Data section:
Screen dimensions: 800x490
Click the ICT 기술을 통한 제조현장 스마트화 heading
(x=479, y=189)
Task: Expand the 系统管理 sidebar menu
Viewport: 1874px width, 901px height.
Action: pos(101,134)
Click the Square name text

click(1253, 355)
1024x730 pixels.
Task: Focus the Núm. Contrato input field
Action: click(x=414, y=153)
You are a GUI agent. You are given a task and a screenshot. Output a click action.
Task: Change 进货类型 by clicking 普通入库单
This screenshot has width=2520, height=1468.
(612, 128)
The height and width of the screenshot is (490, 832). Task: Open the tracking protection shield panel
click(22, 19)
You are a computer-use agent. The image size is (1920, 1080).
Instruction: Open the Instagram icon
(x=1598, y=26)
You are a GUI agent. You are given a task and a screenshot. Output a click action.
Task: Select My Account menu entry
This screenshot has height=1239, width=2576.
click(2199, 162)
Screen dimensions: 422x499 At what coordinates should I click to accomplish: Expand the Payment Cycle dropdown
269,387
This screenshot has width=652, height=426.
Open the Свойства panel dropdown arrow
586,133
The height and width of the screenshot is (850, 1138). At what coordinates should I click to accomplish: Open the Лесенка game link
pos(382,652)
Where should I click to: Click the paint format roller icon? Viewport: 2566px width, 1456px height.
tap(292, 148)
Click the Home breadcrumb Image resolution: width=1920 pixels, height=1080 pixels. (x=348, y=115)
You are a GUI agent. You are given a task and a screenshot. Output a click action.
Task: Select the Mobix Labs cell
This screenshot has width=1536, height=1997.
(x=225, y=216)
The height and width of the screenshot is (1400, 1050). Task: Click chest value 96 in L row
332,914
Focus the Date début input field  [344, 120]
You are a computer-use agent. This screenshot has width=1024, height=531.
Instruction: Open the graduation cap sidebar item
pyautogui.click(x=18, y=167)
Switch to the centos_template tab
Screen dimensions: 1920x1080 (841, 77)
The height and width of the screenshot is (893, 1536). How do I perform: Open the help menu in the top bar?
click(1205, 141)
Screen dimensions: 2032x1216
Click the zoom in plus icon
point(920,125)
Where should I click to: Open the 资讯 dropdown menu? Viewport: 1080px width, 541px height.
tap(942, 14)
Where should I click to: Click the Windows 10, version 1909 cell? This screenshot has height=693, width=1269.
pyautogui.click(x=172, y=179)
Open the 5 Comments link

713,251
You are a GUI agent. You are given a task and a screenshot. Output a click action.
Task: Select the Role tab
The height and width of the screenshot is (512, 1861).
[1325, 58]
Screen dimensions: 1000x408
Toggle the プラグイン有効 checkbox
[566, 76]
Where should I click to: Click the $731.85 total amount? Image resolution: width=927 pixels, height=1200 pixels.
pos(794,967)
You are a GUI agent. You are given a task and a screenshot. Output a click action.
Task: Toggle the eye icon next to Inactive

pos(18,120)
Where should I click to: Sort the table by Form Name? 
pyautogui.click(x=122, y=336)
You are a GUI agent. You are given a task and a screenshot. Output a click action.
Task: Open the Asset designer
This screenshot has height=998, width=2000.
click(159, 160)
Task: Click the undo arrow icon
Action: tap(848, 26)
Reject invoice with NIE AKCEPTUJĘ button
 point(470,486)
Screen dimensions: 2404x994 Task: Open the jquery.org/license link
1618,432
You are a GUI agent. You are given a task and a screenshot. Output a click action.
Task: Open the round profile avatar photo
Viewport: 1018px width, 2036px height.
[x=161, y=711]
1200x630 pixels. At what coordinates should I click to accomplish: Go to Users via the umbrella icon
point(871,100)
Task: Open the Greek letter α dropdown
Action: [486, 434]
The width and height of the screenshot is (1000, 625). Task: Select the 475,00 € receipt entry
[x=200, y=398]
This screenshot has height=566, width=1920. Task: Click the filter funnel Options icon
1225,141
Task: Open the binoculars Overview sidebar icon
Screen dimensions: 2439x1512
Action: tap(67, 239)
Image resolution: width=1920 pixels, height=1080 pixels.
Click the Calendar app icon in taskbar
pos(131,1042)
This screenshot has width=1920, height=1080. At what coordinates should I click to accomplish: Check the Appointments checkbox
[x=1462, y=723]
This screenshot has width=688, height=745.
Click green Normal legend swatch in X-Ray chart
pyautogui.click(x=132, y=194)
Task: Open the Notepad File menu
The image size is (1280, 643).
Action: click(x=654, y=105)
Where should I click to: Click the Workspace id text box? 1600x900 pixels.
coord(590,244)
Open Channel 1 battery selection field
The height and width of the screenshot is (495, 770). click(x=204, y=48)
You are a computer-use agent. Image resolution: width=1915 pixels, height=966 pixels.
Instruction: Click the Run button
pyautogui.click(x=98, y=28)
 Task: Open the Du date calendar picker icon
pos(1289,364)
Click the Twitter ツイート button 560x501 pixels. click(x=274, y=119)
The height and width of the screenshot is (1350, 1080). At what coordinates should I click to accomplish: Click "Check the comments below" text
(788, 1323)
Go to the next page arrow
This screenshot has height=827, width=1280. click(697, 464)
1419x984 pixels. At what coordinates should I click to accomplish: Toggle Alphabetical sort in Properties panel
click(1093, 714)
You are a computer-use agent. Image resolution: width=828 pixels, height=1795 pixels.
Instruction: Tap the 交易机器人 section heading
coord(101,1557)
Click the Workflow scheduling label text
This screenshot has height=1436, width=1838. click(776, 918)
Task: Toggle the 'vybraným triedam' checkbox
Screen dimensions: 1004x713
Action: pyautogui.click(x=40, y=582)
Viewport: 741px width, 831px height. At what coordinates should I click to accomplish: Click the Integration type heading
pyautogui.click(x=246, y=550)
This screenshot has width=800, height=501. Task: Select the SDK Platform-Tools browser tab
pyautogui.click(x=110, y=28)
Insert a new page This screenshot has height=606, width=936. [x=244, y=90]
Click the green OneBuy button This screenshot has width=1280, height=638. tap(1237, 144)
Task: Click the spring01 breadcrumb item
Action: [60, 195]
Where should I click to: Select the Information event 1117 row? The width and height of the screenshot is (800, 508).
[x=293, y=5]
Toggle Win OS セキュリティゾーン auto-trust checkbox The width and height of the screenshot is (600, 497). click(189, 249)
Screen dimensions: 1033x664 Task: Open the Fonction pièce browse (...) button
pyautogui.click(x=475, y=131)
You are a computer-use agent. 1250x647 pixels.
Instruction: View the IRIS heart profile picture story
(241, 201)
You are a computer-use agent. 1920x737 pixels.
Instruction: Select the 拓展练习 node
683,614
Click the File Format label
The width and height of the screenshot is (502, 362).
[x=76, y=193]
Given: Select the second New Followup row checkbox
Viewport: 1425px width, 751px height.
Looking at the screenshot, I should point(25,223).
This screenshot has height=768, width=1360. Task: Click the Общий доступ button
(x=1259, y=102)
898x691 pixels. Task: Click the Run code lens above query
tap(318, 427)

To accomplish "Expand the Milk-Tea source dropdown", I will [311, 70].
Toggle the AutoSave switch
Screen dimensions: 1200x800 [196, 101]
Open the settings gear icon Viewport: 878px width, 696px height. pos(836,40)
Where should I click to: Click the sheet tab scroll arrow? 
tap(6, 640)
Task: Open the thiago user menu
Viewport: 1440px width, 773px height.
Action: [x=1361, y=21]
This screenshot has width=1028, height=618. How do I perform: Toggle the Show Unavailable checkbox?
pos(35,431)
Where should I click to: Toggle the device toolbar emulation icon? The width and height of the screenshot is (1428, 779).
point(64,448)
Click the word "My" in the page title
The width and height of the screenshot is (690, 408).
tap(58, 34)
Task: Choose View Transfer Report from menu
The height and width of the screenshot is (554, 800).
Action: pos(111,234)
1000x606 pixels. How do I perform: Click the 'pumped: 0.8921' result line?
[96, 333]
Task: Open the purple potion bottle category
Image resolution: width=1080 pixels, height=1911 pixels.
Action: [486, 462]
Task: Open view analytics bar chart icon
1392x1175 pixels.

Job:
Copy all of the material above line for line, with no changes.

Answer to this exercise:
Screen dimensions: 800x490
Click the ICT 기술을 통한 제조현장 스마트화 heading
(x=479, y=189)
Task: Expand the 系统管理 sidebar menu
Viewport: 1874px width, 901px height.
Action: pos(101,134)
Click the Square name text

click(1253, 355)
1024x730 pixels.
Task: Focus the Núm. Contrato input field
Action: click(x=414, y=153)
You are a GUI agent. You are given a task and a screenshot. Output a click action.
Task: Change 进货类型 by clicking 普通入库单
This screenshot has width=2520, height=1468.
(612, 128)
The height and width of the screenshot is (490, 832). Task: Open the tracking protection shield panel
click(22, 19)
You are a computer-use agent. The image size is (1920, 1080).
Instruction: Open the Instagram icon
(x=1598, y=26)
You are a GUI agent. You are given a task and a screenshot. Output a click action.
Task: Select My Account menu entry
This screenshot has height=1239, width=2576.
click(2199, 162)
Screen dimensions: 422x499 At what coordinates should I click to accomplish: Expand the Payment Cycle dropdown
269,387
This screenshot has width=652, height=426.
Open the Свойства panel dropdown arrow
586,133
The height and width of the screenshot is (850, 1138). At what coordinates should I click to accomplish: Open the Лесенка game link
pos(382,652)
Where should I click to: Click the paint format roller icon? Viewport: 2566px width, 1456px height.
tap(292, 148)
Click the Home breadcrumb Image resolution: width=1920 pixels, height=1080 pixels. (x=348, y=115)
You are a GUI agent. You are given a task and a screenshot. Output a click action.
Task: Select the Mobix Labs cell
This screenshot has width=1536, height=1997.
(x=225, y=216)
The height and width of the screenshot is (1400, 1050). Task: Click chest value 96 in L row
332,914
Focus the Date début input field  [344, 120]
You are a computer-use agent. This screenshot has width=1024, height=531.
Instruction: Open the graduation cap sidebar item
pyautogui.click(x=18, y=167)
Switch to the centos_template tab
Screen dimensions: 1920x1080 (841, 77)
The height and width of the screenshot is (893, 1536). How do I perform: Open the help menu in the top bar?
click(1205, 141)
Screen dimensions: 2032x1216
Click the zoom in plus icon
point(920,125)
Where should I click to: Open the 资讯 dropdown menu? Viewport: 1080px width, 541px height.
tap(942, 14)
Where should I click to: Click the Windows 10, version 1909 cell? This screenshot has height=693, width=1269.
pyautogui.click(x=172, y=179)
Open the 5 Comments link

713,251
You are a GUI agent. You are given a task and a screenshot. Output a click action.
Task: Select the Role tab
The height and width of the screenshot is (512, 1861).
[1325, 58]
Screen dimensions: 1000x408
Toggle the プラグイン有効 checkbox
[566, 76]
Where should I click to: Click the $731.85 total amount? Image resolution: width=927 pixels, height=1200 pixels.
pos(794,967)
You are a GUI agent. You are given a task and a screenshot. Output a click action.
Task: Toggle the eye icon next to Inactive

pos(18,120)
Where should I click to: Sort the table by Form Name? 
pyautogui.click(x=122, y=336)
You are a GUI agent. You are given a task and a screenshot. Output a click action.
Task: Open the Asset designer
This screenshot has height=998, width=2000.
click(159, 160)
Task: Click the undo arrow icon
Action: tap(848, 26)
Reject invoice with NIE AKCEPTUJĘ button
 point(470,486)
Screen dimensions: 2404x994 Task: Open the jquery.org/license link
1618,432
You are a GUI agent. You are given a task and a screenshot. Output a click action.
Task: Open the round profile avatar photo
Viewport: 1018px width, 2036px height.
[x=161, y=711]
1200x630 pixels. At what coordinates should I click to accomplish: Go to Users via the umbrella icon
point(871,100)
Task: Open the Greek letter α dropdown
Action: [486, 434]
The width and height of the screenshot is (1000, 625). Task: Select the 475,00 € receipt entry
[x=200, y=398]
This screenshot has height=566, width=1920. Task: Click the filter funnel Options icon
1225,141
Task: Open the binoculars Overview sidebar icon
Screen dimensions: 2439x1512
Action: tap(67, 239)
Image resolution: width=1920 pixels, height=1080 pixels.
Click the Calendar app icon in taskbar
pos(131,1042)
This screenshot has width=1920, height=1080. At what coordinates should I click to accomplish: Check the Appointments checkbox
[x=1462, y=723]
This screenshot has width=688, height=745.
Click green Normal legend swatch in X-Ray chart
pyautogui.click(x=132, y=194)
Task: Open the Notepad File menu
The image size is (1280, 643).
Action: click(x=654, y=105)
Where should I click to: Click the Workspace id text box? 1600x900 pixels.
coord(590,244)
Open Channel 1 battery selection field
The height and width of the screenshot is (495, 770). click(x=204, y=48)
You are a computer-use agent. Image resolution: width=1915 pixels, height=966 pixels.
Instruction: Click the Run button
pyautogui.click(x=98, y=28)
 Task: Open the Du date calendar picker icon
pos(1289,364)
Click the Twitter ツイート button 560x501 pixels. click(x=274, y=119)
The height and width of the screenshot is (1350, 1080). At what coordinates should I click to accomplish: Click "Check the comments below" text
(788, 1323)
Go to the next page arrow
This screenshot has height=827, width=1280. click(697, 464)
1419x984 pixels. At what coordinates should I click to accomplish: Toggle Alphabetical sort in Properties panel
click(1093, 714)
You are a computer-use agent. Image resolution: width=828 pixels, height=1795 pixels.
Instruction: Tap the 交易机器人 section heading
coord(101,1557)
Click the Workflow scheduling label text
This screenshot has height=1436, width=1838. click(776, 918)
Task: Toggle the 'vybraným triedam' checkbox
Screen dimensions: 1004x713
Action: pyautogui.click(x=40, y=582)
Viewport: 741px width, 831px height. At what coordinates should I click to accomplish: Click the Integration type heading
pyautogui.click(x=246, y=550)
This screenshot has width=800, height=501. Task: Select the SDK Platform-Tools browser tab
pyautogui.click(x=110, y=28)
Insert a new page This screenshot has height=606, width=936. [x=244, y=90]
Click the green OneBuy button This screenshot has width=1280, height=638. tap(1237, 144)
Task: Click the spring01 breadcrumb item
Action: [60, 195]
Where should I click to: Select the Information event 1117 row? The width and height of the screenshot is (800, 508).
[x=293, y=5]
Toggle Win OS セキュリティゾーン auto-trust checkbox The width and height of the screenshot is (600, 497). click(189, 249)
Screen dimensions: 1033x664 Task: Open the Fonction pièce browse (...) button
pyautogui.click(x=475, y=131)
You are a computer-use agent. 1250x647 pixels.
Instruction: View the IRIS heart profile picture story
(241, 201)
You are a computer-use agent. 1920x737 pixels.
Instruction: Select the 拓展练习 node
683,614
Click the File Format label
The width and height of the screenshot is (502, 362).
[x=76, y=193]
Given: Select the second New Followup row checkbox
Viewport: 1425px width, 751px height.
Looking at the screenshot, I should point(25,223).
This screenshot has height=768, width=1360. Task: Click the Общий доступ button
(x=1259, y=102)
898x691 pixels. Task: Click the Run code lens above query
tap(318, 427)

To accomplish "Expand the Milk-Tea source dropdown", I will [311, 70].
Toggle the AutoSave switch
Screen dimensions: 1200x800 [196, 101]
Open the settings gear icon Viewport: 878px width, 696px height. pos(836,40)
Where should I click to: Click the sheet tab scroll arrow? 
tap(6, 640)
Task: Open the thiago user menu
Viewport: 1440px width, 773px height.
Action: [x=1361, y=21]
This screenshot has width=1028, height=618. How do I perform: Toggle the Show Unavailable checkbox?
pos(35,431)
Where should I click to: Toggle the device toolbar emulation icon? The width and height of the screenshot is (1428, 779).
point(64,448)
Click the word "My" in the page title
The width and height of the screenshot is (690, 408).
tap(58, 34)
Task: Choose View Transfer Report from menu
The height and width of the screenshot is (554, 800).
Action: pos(111,234)
1000x606 pixels. How do I perform: Click the 'pumped: 0.8921' result line?
[96, 333]
Task: Open the purple potion bottle category
Image resolution: width=1080 pixels, height=1911 pixels.
Action: [486, 462]
Task: Open view analytics bar chart icon
1392x1175 pixels.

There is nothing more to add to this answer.